16. The learned trial Magistrate had the opportunity of observing the Complainant. She remarked that she was truthful. She considered the defence put up by the Appellant and reached a finding that the Appellant did not give an account of where he was at the time, on the material date.
17. I have considered evidence on record and indeed, reach the same conclusion as the trial Court. The Prosecution proved the case against the Appellant beyond reasonable doubt. The Allegation that there was a grudge between the Appellant and PW2 was not established.
18. On sentence, in the case of Republic vs. Scott (2005) NSW CCA 152 it was stated that:
“… sentence imposed must ultimately reflect the objective seriousness of the offence committed and there must be a reasonable proportionality between the sentence passed in the circumstances of the crime committed … one of the purposes of sentence is to ensure that an offender is adequately punished … a further purpose of punishment is to denounce the conduct of the offender.”
19. Principles of interference with the sentence of a Court by an Appellate Court were stated in the case of Bernard Kimani Gacheru vs. Republic (2002) eKLR where it was stated thus:
“It is now settled law, following several authorities by this Court and by the High Court, that sentence is a matter that rests in the discretion of the trial court.
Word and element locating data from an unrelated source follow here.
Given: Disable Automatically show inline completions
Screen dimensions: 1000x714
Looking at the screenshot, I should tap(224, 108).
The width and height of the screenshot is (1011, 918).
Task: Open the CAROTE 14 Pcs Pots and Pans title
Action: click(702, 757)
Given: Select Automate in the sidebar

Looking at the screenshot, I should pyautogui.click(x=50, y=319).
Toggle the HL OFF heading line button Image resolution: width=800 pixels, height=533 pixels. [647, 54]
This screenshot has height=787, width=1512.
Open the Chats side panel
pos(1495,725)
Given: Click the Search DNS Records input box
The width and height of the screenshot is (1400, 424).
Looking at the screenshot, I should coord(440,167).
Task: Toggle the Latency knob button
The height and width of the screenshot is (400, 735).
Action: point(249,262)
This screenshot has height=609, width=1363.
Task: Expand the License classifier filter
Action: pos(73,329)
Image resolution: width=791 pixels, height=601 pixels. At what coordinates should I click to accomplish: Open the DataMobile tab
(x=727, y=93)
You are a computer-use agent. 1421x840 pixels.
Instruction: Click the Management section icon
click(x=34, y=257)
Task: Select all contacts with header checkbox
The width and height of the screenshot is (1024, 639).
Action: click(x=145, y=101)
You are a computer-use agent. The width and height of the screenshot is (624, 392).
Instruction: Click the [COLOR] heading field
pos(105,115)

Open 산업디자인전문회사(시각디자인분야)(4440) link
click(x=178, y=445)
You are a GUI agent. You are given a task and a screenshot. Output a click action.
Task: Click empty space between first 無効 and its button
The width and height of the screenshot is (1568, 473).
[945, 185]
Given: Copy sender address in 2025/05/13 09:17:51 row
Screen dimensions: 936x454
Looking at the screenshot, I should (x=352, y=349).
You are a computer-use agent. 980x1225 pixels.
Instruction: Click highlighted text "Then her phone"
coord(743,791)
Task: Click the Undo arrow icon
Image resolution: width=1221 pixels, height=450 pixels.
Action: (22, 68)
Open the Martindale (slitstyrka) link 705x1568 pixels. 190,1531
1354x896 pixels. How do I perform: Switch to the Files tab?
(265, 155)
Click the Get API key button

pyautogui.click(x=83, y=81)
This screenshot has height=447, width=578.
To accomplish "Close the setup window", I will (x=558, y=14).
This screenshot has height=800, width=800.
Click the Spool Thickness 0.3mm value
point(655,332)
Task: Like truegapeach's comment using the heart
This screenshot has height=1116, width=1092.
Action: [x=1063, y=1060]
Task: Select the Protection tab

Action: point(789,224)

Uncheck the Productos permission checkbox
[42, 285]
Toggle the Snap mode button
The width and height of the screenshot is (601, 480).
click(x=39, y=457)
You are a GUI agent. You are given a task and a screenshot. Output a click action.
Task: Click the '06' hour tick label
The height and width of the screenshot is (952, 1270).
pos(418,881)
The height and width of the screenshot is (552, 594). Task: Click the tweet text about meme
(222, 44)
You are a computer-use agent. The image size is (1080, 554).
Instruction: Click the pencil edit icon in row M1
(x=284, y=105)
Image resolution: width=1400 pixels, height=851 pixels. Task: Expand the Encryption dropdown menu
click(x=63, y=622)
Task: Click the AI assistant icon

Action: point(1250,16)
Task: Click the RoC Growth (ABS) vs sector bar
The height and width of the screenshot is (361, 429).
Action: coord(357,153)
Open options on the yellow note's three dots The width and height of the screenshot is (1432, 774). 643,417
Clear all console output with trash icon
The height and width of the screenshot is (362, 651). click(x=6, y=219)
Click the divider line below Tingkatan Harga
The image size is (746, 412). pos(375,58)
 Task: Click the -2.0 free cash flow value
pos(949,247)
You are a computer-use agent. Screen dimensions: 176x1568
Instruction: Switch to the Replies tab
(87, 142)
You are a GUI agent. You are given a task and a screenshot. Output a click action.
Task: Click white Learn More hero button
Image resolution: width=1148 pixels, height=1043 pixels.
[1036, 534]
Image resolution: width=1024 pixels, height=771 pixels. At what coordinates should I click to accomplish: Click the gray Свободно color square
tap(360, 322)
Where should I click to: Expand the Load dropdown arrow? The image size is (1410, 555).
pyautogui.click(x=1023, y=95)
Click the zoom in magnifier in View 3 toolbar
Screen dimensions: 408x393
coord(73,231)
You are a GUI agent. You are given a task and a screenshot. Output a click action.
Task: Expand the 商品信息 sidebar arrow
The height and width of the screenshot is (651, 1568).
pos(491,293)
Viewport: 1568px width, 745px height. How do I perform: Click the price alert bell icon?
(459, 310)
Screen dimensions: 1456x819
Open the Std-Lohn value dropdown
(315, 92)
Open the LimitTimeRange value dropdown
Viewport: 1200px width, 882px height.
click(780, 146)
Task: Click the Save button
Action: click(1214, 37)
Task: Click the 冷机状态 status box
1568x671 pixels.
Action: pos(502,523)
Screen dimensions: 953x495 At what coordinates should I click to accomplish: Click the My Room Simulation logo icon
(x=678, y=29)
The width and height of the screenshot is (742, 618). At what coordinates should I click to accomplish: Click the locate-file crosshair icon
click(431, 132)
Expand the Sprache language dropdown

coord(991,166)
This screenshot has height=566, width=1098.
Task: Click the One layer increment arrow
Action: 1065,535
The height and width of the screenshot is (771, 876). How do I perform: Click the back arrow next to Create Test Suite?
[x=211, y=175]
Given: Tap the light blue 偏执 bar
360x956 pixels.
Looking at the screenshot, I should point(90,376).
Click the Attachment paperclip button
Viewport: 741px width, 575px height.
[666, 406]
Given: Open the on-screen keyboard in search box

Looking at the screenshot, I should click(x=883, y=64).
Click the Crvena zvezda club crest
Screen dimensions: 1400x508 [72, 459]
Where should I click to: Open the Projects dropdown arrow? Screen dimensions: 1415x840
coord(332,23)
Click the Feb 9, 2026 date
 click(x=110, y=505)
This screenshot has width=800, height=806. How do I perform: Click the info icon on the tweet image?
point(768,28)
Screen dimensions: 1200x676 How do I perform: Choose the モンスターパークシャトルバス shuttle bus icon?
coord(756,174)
Similarly, sentence must depend on the facts of each case. On appeal, the appellate court will not easily interfere with sentence unless, that sentence is manifestly excessive in the circumstances of the case, or that the trial court overlooked some material factor, or took into account, some wrong material, or acted on a wrong principle. Even if, the Appellate Court feels that the sentence is heavy and that the Appellate Court might itself not have passed that sentence, these alone are not sufficient grounds for interfering with the discretion of the trial court on sentence unless, anyone of the matters already stated is shown to exist.”
Section 8(3) of the Sexual Offences Act provides thus:
“A person who commits an offence of defilement with a child between the age of twelve and fifteen years is liable upon conviction to imprisonment for a term of not less than twenty years.”
The sentence given of twenty-one (21) years considering circumstances that transpired was not excessive.
20. Therefore, I find the Appeal lacking merit which I dismiss in its entirety.
21. It is so ordered.
Dated, Signed and Delivered at Kitui this 4th day of December, 2019.